Question

I want to compare two sha1 hashes for equality. What could be the most efficient way to do this? Currently, I am trying using memcmp. Thanks.

Was it helpful?

Solution

Well, since you already know at compile-time how large the blocks are, you could do this:

#include <cstdint>

bool is_same_sha1(const char* p, const char* q)
{
    const std::uint32_t* a = (const std::uint32_t*)p;
    const std::uint32_t* b = (const std::uint32_t*)q;
    return a[0] == b[0] && a[1] == b[1] && a[2] == b[2]
        && a[3] == b[3] && a[4] == b[4];
}

But don't take my advice blindly, you should measure any custom solution against the memcmp solution and only use it if it gives you a significant performance advantage.
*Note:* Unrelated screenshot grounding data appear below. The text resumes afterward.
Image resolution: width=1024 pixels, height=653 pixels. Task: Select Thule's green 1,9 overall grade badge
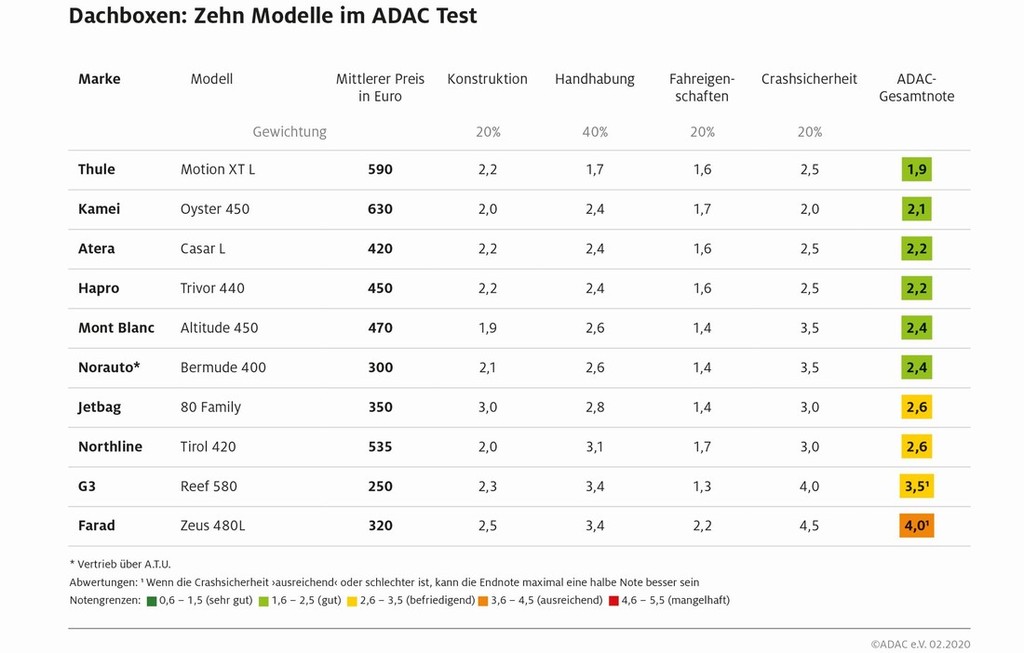click(916, 170)
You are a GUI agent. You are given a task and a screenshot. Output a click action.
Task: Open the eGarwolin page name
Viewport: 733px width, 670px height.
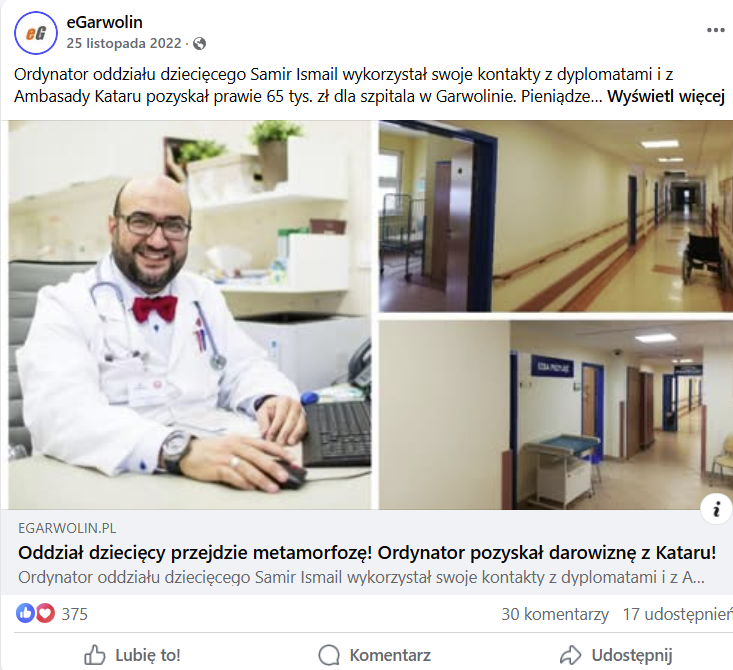tap(105, 22)
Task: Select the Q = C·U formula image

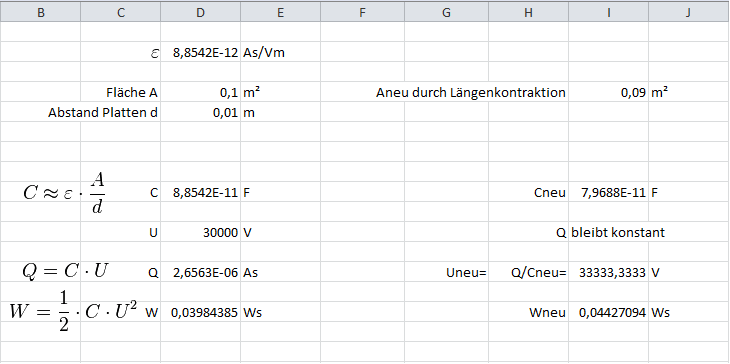Action: click(x=65, y=270)
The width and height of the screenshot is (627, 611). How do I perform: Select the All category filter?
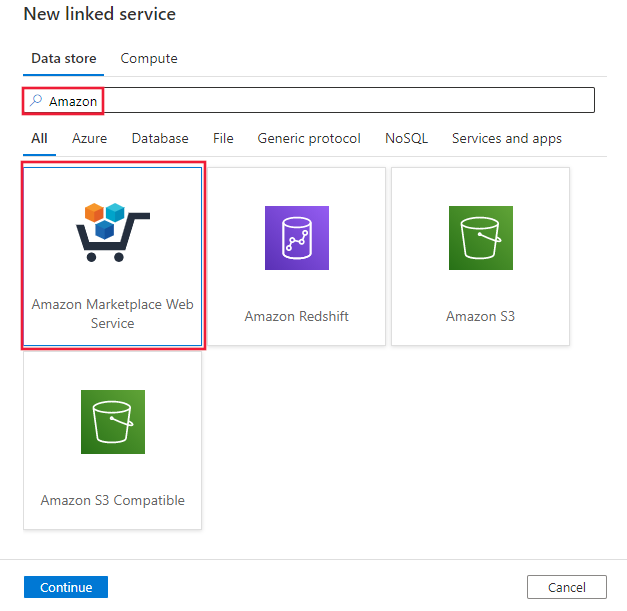tap(39, 138)
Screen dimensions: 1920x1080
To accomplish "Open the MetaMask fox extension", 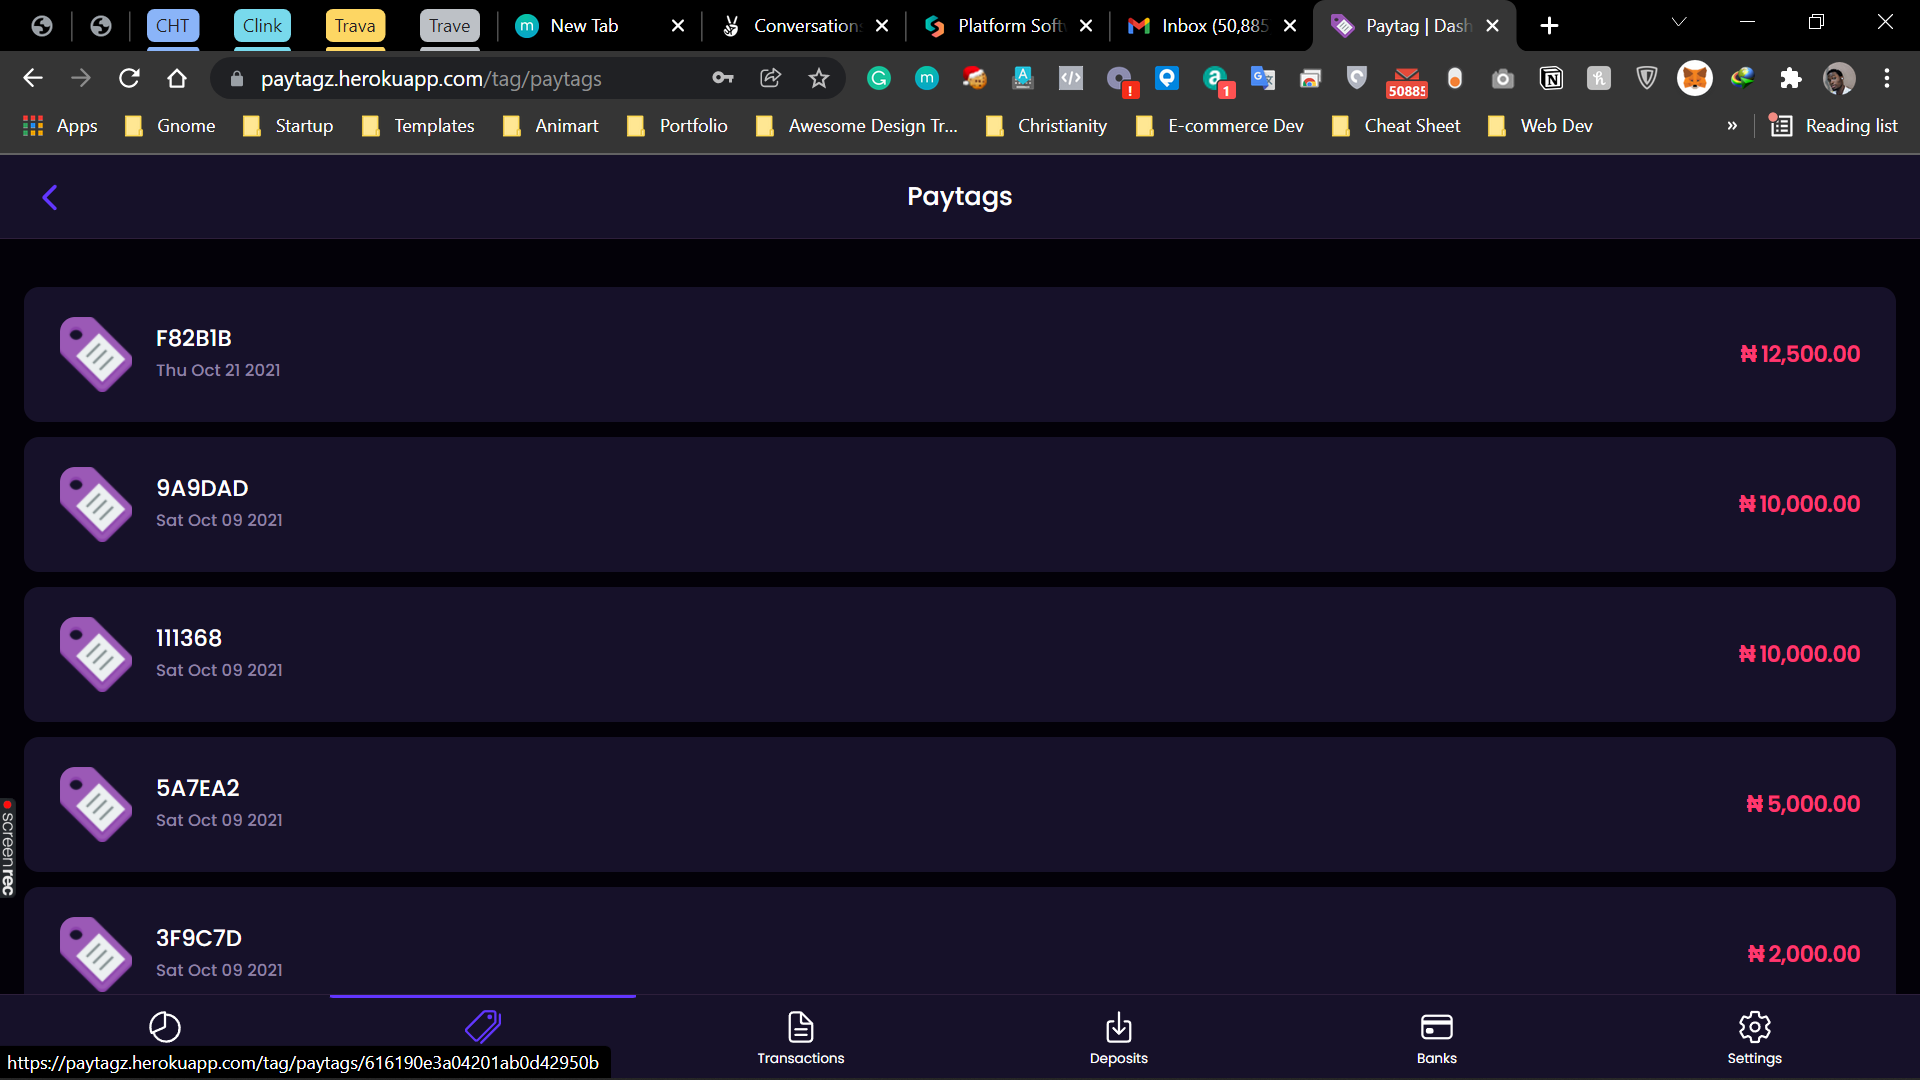I will tap(1695, 78).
I wouldn't even be surprised if memcmp was still faster because it did something extremely clever and dirty.

OTHER TIPS

What's wrong with memcmp()? You have to compare every byte of both hashes; memcmp() will quickly fail on the first difference it finds; and memcmp() can be written by the library authors to work in chunk sizes that are good choices for the platform.

std::equal would seem the best bet, but memcmp would also work. With regards to efficiency, it will depend on the implementation, but also (possibly) how the data is defined and represented.